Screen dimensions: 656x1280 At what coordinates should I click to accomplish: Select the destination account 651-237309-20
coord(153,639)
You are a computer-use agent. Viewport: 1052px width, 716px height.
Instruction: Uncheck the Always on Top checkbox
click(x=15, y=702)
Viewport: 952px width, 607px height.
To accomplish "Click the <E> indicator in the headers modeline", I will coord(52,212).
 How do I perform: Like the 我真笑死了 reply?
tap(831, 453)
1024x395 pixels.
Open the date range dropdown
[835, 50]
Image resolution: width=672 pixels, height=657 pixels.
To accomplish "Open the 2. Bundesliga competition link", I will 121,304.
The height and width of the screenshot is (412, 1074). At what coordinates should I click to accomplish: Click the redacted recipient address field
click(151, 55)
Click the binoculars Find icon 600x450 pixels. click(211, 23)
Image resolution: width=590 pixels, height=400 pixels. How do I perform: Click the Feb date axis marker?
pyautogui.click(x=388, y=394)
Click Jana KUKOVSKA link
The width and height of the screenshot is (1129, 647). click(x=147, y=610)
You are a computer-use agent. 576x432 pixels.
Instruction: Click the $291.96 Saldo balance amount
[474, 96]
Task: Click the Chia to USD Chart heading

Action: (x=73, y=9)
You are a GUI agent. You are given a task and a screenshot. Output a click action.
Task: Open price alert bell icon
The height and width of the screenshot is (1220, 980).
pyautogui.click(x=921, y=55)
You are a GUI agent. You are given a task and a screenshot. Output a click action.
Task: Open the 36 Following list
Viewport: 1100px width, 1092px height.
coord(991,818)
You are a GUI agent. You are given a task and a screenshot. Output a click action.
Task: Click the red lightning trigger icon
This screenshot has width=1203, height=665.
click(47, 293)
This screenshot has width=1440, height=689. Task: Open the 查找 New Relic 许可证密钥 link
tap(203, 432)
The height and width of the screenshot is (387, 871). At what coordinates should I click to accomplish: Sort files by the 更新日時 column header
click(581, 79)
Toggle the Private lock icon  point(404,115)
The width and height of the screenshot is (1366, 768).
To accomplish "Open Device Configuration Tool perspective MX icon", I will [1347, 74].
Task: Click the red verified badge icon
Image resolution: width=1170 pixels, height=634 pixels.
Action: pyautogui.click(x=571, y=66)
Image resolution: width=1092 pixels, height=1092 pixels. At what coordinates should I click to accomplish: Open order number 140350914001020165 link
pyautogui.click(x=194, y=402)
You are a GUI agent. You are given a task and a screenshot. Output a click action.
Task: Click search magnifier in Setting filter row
--*--
# Required work
Working from the records above, write out verbatim only the lines from the line containing "You are a computer-use agent. Viewport: 1052px" through the line containing "Task: Open price alert bell icon".

# Expected answer
You are a computer-use agent. Viewport: 1052px width, 716px height.
Instruction: Uncheck the Always on Top checkbox
click(x=15, y=702)
Viewport: 952px width, 607px height.
To accomplish "Click the <E> indicator in the headers modeline", I will coord(52,212).
 How do I perform: Like the 我真笑死了 reply?
tap(831, 453)
1024x395 pixels.
Open the date range dropdown
[835, 50]
Image resolution: width=672 pixels, height=657 pixels.
To accomplish "Open the 2. Bundesliga competition link", I will 121,304.
The height and width of the screenshot is (412, 1074). At what coordinates should I click to accomplish: Click the redacted recipient address field
click(151, 55)
Click the binoculars Find icon 600x450 pixels. click(211, 23)
Image resolution: width=590 pixels, height=400 pixels. How do I perform: Click the Feb date axis marker?
pyautogui.click(x=388, y=394)
Click Jana KUKOVSKA link
The width and height of the screenshot is (1129, 647). click(x=147, y=610)
You are a computer-use agent. 576x432 pixels.
Instruction: Click the $291.96 Saldo balance amount
[474, 96]
Task: Click the Chia to USD Chart heading

Action: (x=73, y=9)
You are a GUI agent. You are given a task and a screenshot. Output a click action.
Task: Open price alert bell icon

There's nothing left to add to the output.